Derrick Nunnally reports that the Lower Merion School District IT coordinator is firing back against Harriton High School sophomore Blake Robbins’ lawsuit.
Even in his own home, the Harriton High School sophomore had “no legitimate expectation of privacy” from the camera on his school-issued laptop, information systems coordinator Carol Cafiero contended in a court filing on Tuesday.
Cafiero – who is on paid leave while the district investigates the laptop controversy – claimed Robbins lost any legal protection from the Web-camera security system when he took a school laptop home without permission.
Robbins had previously broken “at least two” school computers and did not pay the insurance fee required to get permission to take home the Apple MacBook that later snapped his pictures, Cafiero’s attorney, Charles Mandracchia, wrote in the filing.
“When you’re in the home, you should have a legitimate expectation of privacy,” Mandracchia said in an interview. “But if you’re taking something without permission, how can you cry foul when you shouldn’t have it anyway?”
Read more on Philly.com.
Okay, assuming for the moment that that’s correct,what about other people in the home who do have a reasonable expectation of privacy and may have been caught on camera?
And if the district really thought it was lost/stolen, why didn’t they contact him and turn off the webcam after the very first pictures showing him using it?

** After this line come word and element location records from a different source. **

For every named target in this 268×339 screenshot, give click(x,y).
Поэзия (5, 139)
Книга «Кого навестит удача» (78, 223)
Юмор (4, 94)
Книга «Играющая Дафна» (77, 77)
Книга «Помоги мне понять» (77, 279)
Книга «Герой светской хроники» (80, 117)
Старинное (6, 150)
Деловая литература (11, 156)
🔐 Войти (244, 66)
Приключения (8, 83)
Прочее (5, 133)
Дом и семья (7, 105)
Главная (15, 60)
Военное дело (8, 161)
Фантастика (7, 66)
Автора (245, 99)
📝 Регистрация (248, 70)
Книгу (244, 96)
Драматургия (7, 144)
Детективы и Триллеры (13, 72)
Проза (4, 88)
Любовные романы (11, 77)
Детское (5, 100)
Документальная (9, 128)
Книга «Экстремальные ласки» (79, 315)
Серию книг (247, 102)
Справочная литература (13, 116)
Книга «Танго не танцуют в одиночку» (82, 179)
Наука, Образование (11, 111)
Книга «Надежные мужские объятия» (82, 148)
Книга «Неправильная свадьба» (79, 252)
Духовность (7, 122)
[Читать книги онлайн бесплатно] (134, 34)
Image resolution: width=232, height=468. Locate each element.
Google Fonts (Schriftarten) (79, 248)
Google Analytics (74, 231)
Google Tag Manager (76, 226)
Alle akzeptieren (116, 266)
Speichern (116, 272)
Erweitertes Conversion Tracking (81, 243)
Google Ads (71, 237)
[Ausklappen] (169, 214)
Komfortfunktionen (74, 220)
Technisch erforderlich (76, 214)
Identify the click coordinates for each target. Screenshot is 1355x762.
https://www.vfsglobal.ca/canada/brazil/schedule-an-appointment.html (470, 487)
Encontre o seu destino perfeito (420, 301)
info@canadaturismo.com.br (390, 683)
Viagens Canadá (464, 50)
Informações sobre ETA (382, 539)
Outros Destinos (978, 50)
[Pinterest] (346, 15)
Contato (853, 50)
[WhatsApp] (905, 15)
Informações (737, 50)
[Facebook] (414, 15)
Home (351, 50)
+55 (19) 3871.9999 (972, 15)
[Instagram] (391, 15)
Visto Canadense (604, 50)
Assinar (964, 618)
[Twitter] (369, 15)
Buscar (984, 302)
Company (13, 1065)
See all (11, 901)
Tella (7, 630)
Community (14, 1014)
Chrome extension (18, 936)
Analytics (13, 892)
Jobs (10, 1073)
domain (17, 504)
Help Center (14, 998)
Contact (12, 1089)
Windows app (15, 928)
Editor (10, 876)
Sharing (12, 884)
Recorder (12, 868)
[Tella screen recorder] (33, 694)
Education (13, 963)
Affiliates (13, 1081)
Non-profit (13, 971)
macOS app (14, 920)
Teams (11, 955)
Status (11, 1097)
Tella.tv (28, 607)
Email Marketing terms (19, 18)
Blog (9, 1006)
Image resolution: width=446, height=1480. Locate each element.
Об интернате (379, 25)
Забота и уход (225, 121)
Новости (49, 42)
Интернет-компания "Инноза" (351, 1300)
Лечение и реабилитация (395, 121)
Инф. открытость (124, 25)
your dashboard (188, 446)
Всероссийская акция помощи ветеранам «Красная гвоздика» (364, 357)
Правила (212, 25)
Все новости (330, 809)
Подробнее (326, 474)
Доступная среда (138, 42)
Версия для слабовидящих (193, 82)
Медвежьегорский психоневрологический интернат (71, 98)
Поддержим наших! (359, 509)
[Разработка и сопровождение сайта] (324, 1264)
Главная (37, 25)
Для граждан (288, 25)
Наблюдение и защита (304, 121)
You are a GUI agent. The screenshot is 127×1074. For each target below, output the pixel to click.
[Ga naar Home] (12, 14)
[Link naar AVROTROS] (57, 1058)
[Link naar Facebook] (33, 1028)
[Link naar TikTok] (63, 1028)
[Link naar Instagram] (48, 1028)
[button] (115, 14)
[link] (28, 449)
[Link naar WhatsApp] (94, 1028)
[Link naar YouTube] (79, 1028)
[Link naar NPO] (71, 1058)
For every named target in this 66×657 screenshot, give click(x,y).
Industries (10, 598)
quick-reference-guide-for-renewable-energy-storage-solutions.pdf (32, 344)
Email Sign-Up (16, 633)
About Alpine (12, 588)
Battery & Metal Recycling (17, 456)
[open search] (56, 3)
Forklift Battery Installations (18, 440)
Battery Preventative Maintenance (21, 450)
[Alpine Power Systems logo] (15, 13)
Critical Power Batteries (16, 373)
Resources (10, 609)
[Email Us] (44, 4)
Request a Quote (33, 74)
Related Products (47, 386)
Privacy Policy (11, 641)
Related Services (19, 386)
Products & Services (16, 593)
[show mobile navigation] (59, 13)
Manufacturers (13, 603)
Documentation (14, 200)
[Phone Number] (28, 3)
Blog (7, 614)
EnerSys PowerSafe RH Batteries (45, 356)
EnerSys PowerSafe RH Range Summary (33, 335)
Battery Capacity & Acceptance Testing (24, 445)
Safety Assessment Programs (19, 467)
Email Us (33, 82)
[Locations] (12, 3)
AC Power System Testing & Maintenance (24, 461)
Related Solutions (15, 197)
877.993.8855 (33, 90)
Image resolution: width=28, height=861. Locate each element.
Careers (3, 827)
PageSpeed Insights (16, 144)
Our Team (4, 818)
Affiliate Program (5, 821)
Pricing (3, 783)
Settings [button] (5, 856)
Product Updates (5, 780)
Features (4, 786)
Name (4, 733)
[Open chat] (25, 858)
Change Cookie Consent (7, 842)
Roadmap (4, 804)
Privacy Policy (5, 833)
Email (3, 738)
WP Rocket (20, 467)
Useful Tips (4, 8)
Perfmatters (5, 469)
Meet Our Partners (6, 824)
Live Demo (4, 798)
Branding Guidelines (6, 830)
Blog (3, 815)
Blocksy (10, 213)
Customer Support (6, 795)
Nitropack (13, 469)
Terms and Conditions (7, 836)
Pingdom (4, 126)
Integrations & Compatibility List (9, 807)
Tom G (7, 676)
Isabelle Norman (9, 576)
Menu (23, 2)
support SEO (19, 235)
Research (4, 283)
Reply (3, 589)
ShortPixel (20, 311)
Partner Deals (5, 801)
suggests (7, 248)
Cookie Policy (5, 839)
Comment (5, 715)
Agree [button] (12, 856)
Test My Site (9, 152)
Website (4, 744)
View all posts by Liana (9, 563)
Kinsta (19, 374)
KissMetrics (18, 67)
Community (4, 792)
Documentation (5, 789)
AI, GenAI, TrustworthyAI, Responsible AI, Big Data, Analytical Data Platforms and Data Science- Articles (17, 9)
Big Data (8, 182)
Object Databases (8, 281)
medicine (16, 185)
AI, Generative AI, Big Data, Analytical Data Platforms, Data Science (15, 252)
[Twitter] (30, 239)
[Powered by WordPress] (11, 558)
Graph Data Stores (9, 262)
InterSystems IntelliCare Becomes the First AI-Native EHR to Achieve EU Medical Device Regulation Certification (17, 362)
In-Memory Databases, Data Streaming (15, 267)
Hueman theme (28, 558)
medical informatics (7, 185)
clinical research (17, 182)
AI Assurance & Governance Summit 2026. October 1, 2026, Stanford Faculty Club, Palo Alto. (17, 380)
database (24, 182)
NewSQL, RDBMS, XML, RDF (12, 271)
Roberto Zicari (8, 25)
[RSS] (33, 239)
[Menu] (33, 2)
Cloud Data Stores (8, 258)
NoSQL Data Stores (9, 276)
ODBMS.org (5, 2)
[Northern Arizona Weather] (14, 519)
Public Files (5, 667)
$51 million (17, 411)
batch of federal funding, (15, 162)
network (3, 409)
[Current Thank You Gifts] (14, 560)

In other reporting on the case, Richard Ilgenfritz notes:
Haltzman believes there could be more images of his client than the more than 400 the district told him it recovered.
“In fact, as to Blake Robbins, the LANrev spying technology was activated from Oct. 20 through Nov. 4 but the 430 images recovered were only for the first eight days. LMSD [the Lower Merion School District] has yet to account for the images taken from Blake Robbins’ computer for seven days.”
This case is shaping up to become a lot nastier and more complicated with each new round of accusations.